Mooncrash is, primarily, a story of the player’s own construction, but through someone else’s setup, through the pieces they’re given. Players are given several objectives they can choose to pursue, such as ‘Escape using a Mass Driver’, without knowing what is required of them to achieve it (or what a ‘Mass Driver’ even is). Navigating to reveals a situation, like the dead crew members who were trying to use the Mass Driver (a space catapult for moving cargo off the moon, it seems!) to launch themselves at Earth and escape the aliens. The player needs to collect food and drink to activate this escape route. So, they begin exploring more or, if they’re clever, start thinking about going to cafeterias or living quarters where food is more abundant. It calls back to a lot of staple role-playing game roots. Everything from this moon base setting – which mechanically works as a traditional ‘dungeon’ – to the variety of team members whom each specialise in their own class of powers and abilities. And more importantly, as these characters, we have no idea what’s really going on or what is planned for us. Whilst the game world has already been constructed by the developers, and contextualised as a simulation of real events, it is the player’s own choosing in how they tackle the main goals, like deciding who escaped the moon, in which order, by which route, or whether they escaped at all, that defines the story experience. We never know what truly happened on the moon, because the medium of a simulation is up for interpretation.


This idea is supported fed through the world-building. The world generates a new possibility of items, hazards and enemy layouts each time the simulation is reset. The escape pods are a prominent example of this, with the first difficulty is finding out where they are, but as the simulation becomes more corrupted, soon the pods need replacement parts for you to acquire or aren’t even berthed, having seemingly launched off. With so many differences within each run through, ones that even grow more abundant or dangerous over time, it almost seems as if none of what is being experienced is ever the ‘correct’ interpretation of the events taking place. Doubt here is from the simulation not being as concrete in its interpretation of events, and that’s the point. It allows the player to venture off, not knowing what’s real within this supposedly well-documented event.

**AIM**
Could you transcribe the passage of the Mooncrash article starting at "This idea is" and ending at "supposedly well-documented event."?

**SUPPLIED RECORDS**
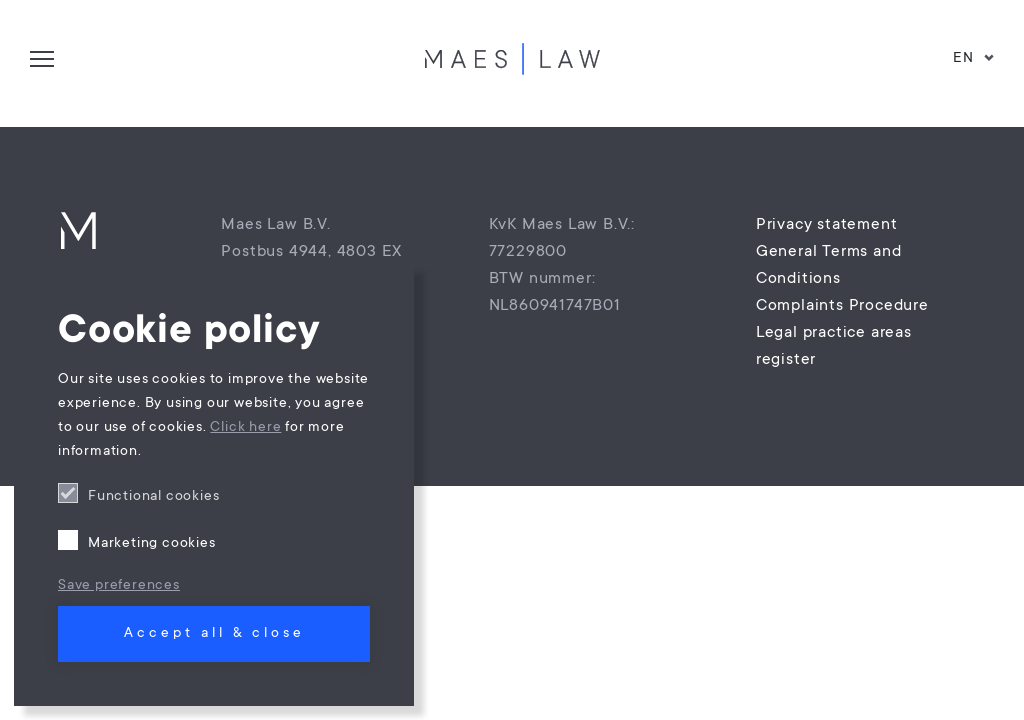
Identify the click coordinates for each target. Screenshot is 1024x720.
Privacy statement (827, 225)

--

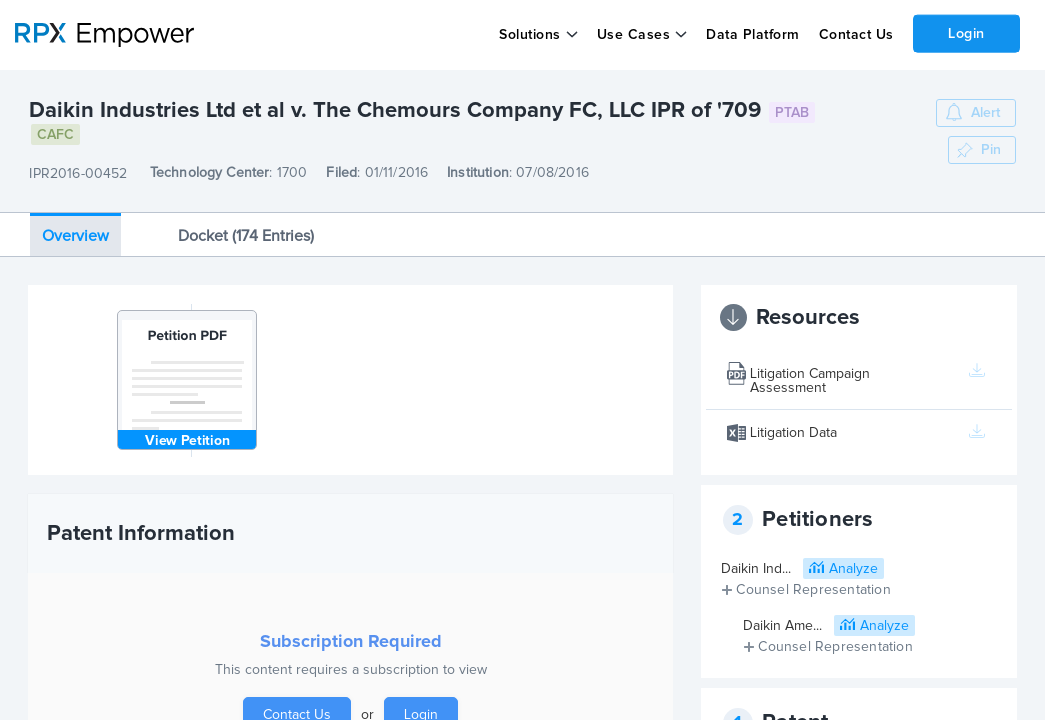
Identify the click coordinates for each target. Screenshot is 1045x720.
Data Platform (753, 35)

**FINAL ANSWER**
This idea is supported fed through the world-building. The world generates a new possibility of items, hazards and enemy layouts each time the simulation is reset. The escape pods are a prominent example of this, with the first difficulty is finding out where they are, but as the simulation becomes more corrupted, soon the pods need replacement parts for you to acquire or aren’t even berthed, having seemingly launched off. With so many differences within each run through, ones that even grow more abundant or dangerous over time, it almost seems as if none of what is being experienced is ever the ‘correct’ interpretation of the events taking place. Doubt here is from the simulation not being as concrete in its interpretation of events, and that’s the point. It allows the player to venture off, not knowing what’s real within this supposedly well-documented event.